Facebook Twitter

Utah wins first 59 minutes, loses when it counts

SHARE Utah wins first 59 minutes, loses when it counts

The Utah Grizzlies were just 27.4 seconds away from re-hanging "Home, sweet home" signs in their new den Wednesday.

A goal by David Oliver, however, changed all that. The shot past Utah goalkeeper Mark McArthur tied the score, forced a shootout, and eventually led the Houston Aeros to a 5-4 victory in the E Center."We did everything right for 59 minutes," said Utah coach Butch Goring.

"But once they scored that goal, we did everything wrong."

The Grizzlies had limited the Aeros to just 13 shots-on-goal before surrendering the lead when Houston pulled its goalie and capitalized on the power play opportunity - a 6-4 advantage since Utah had a man in the penalty box at the time.

"We probably deserved a better result than we were dealt," said Goring.

"But that's hockey."

Goals by Mike Wiseman and Oliver were not matched in the shootout as Houston's rookie goal-keeper Ryan Bach stopped Grizz shooters Kip Miller, who had put Utah ahead 4-3 with a goal at 4:07 of the third period, Fred Knipscheer, John LeBlanc and Chris Taylor.

"I cleared my mind and tried to stay on my feet in the shootout," said Bach, who had deflected 24 shots in regulation. "I didn't want to start my IHL career with a loss."

He didn't, as Utah fell for the third straight time at home. The Grizzlies have now lost four of their past five games at the E Center.

"You've got to give full credit to the guy in the nets," said Goring.

"But for goal scorers, you've got to do better than we did."

The same can be said for Utah's slumping power play. The Grizzlies went one-for-29 during the three-game homestand.

"Getting one point (for the shootout loss) in the three games is, obviously, not how I wanted things to go," said Goring. "But we played three pretty good games. We don't have to make any dramatic changes."

And the defense, which gave up eight goals in losses to Milwaukee over the weekend, showed a marked improvement against Houston. The Aeros, however, found a way to make more from less.

McArthur, who stopped a season-high 39 shots in a 5-2 win the last time the teams met, found the Aeros a bit more selective this time around.

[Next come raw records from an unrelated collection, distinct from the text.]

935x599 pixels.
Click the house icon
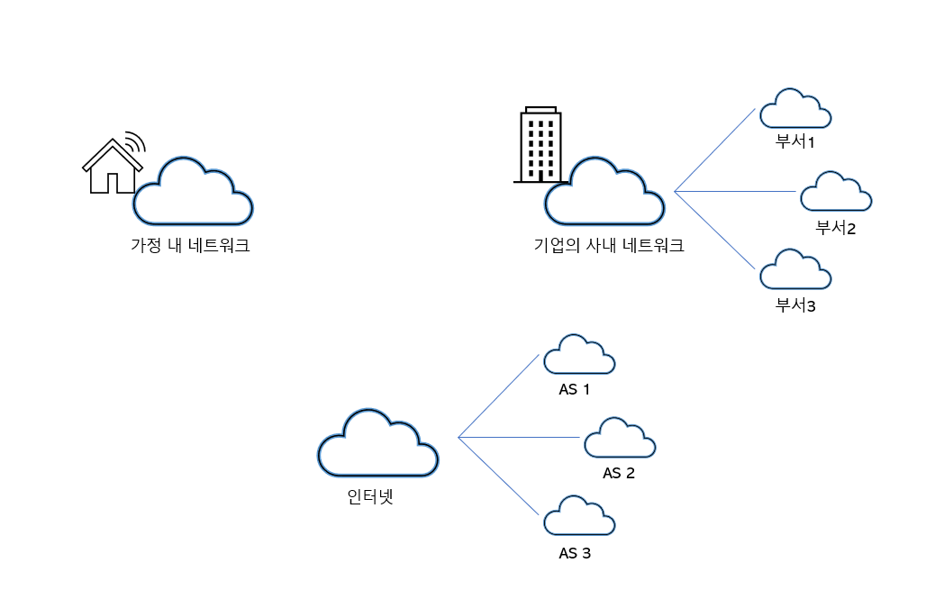[112, 169]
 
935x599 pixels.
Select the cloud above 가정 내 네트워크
[192, 192]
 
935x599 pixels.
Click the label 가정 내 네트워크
[190, 245]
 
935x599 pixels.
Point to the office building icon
[541, 146]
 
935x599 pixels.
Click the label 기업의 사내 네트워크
[609, 245]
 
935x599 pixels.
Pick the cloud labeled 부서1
[794, 110]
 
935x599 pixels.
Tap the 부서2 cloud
[835, 193]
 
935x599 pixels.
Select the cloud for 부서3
[794, 270]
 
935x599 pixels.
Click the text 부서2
[835, 227]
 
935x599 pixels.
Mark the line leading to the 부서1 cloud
[714, 150]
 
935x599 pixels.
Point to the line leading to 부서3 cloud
[714, 230]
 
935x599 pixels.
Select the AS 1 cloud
[579, 356]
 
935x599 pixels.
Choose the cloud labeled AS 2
[620, 439]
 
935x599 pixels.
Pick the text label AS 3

Mark Freer and Mike Maurice each scored in the second period, while Oliver added a goal early in the third, as Houston converted on three of its first eight shots-on-goal. The latter, which came just 53 seconds into the final period, tied the score. Utah had taken a 3-2 advantage on two goals by Vladimir Orszagh and a single score from Taylor.

"(McArthur) had a heckuva game in Houston," said Goring, who opted to use him instead of teammate Wade Flaherty - the International Hockey League's top goalkeeper for October. "That was my call. When a guy has a good game against someone, sometimes you see a repeat performance."

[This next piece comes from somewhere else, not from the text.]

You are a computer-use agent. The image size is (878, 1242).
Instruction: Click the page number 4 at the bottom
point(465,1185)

Apparently not in Utah's House of Horrors, though.

The game also featured the first two hockey fights in E Center history.

Utah left wing Sean O'Brien and Brent Hughes of Houston have the dubious distinction of headlining the first bout.

Utah's next home game is Nov. 15 against Las Vegas. Until then, the Grizzlies head for the comfort of the road where they have won three consecutive games. Utah visits Quebec Friday and Sunday before facing Fort Wayne Tuesday.

SLAP SHOTS: Utah ranks seventh in IHL attendance. Wednesday's crowd of 6,307 upped the Grizzlies' season total to 52,889 over eight games for an average of 6,611. Grand Rapids leads the 18-team circuit at 10,798 per game . . . The Grizz have released right wing Carlos Soke. He appeared in two games and logged four penalty minutes . . . Flaherty was presented with his IHL Goalkeeper of the Month plaque before the game. The Grizzly goalie went 6-1-1 with a 1.64 goals-against average in October. Flaherty joins Tommy Salo (December 1995), Jamie McLennan (January 1996) and McArthur (October 1996) as Utah winners of the award.